Fear, trembling and absurdity
I don't resort to a bookmark when I read Kierkagaard. Each time I begin to grapple with "Fear and Trembling" anew, I make a rough guess about the page last read, at which I had been interrupted by the telephone, or summoned to dinner, or fallen asleep. If the text seems familiar, I skip forward to a paragraph that escaped my memory; otherwise, I leaf backward until the familiarity of a phrase or a sentence jogs my memory. But not infrequently when I am reading a passage that seems entirely unfamiliar, I encounter a sentence that I am certain I have read before; and I cannot escape the conclusion that much of what I have read I have already forgotten, or worse, that it left no impression on me.
I preface my comments on Fear and Tembling with this disclaimer; knowing that there may be much that I have understood only partially, much that I have not understood at all, and much that I have already forgotten. It is a relief not to have to answer any examination questions on the book.
The legend of Abraham and Isaac impresses me in a slightly different manner each time I return to it. Perhaps the most important conclusion about Kierkegaards account is that it brings me closer to the story of Abraham of Isaac than I have ever been before. Surely Kierkegaard is correct when he critcises conventioal sermons which deal with Abrahams temptation as an everyday affair, requiring no further meditation. I would not be so rash as to contradict Kierkegaards assertion that Abraham's temptation to sacrifice Isaac is a paradox, an absurdity which which Abraham accepted, and which Christians as Abraham's spiritual heirs must accept by faith.

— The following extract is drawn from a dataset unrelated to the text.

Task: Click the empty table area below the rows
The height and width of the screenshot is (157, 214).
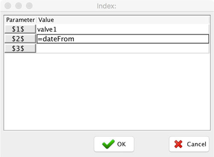Action: [107, 91]
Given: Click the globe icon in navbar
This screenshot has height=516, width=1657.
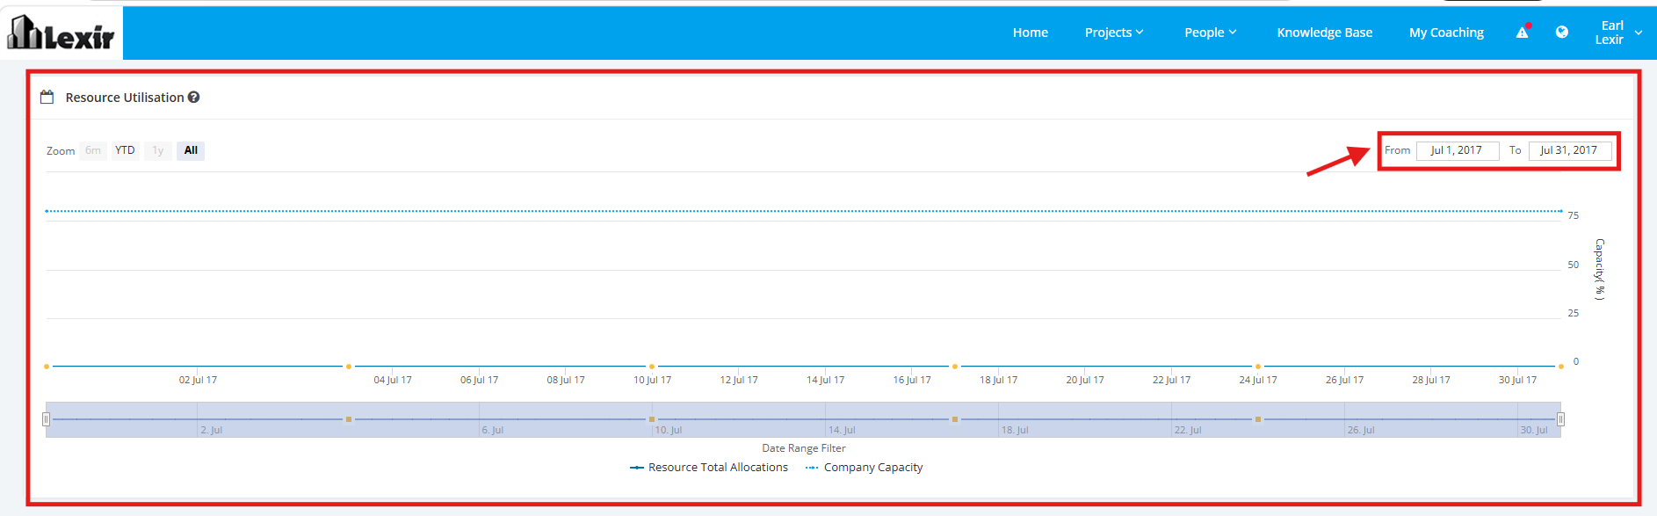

Many facets of our existence reflect absurdity when viewed in a certain light. Each of these facets of absurdity requires to be validated by faith. But why should not the absurdity be made manifest? Why should the requirement of faith be proclaimed as eloquently and as forcefully as possible?
Although the postulate of absurdity may serve as a conclusion to the investigation, it ought not stand at its beginning, lest it deny our intelligence access to many related issues with broad raminfications.
When I read the account of Isaac burdened with the wood on which he was to be sacrificed, I thought of Jesus carrying his cross to _his_ sacrifice on Golgatha. It is not necessary to attribute divinity to Abraham to note the analogy between the sacrifices of Isaac and of Jesus.
Kierkegaard contrasts starkly between the faithful and the faithless interpretation of Abrahams temptation, that in the absence of faith what Abraham contemplated was murder. I think, however, that the scene is far more complicated. Homicide may be murder; but it may also be suicide, and where the love if Abraham for Isaac was strong enough, the sacrifice of Isaac would have meant the sacrifice of Abraham himself; all the more poignant by Abraham's survival who would, as it were, live to suffer the pains of his death.
I don't know what would prevent a more inward interpretation than Kierkegaards. For the deity which summoned Abraham to the summit of Mount Moriah was a voice; and the deity that stayed the knife in Abrahams outstretched arm was also a voice. Who is to say whether the voice was from without or from within. Furthermore, if deity is subjective to the individual, then the voice of God would be an inward one in any event, and the distinction to be made would be whether the voice of that of God or of some devil.
If the temptation of Abraham is, as Kierkegaard insists, is an absurdity, how do we distinguish between absurdity and insanity. Would not an identical story have ensued, if instead of being tempted by God, the voices which he heard had been paranoid delusions? In that case, should we not credit them the same way, by faith?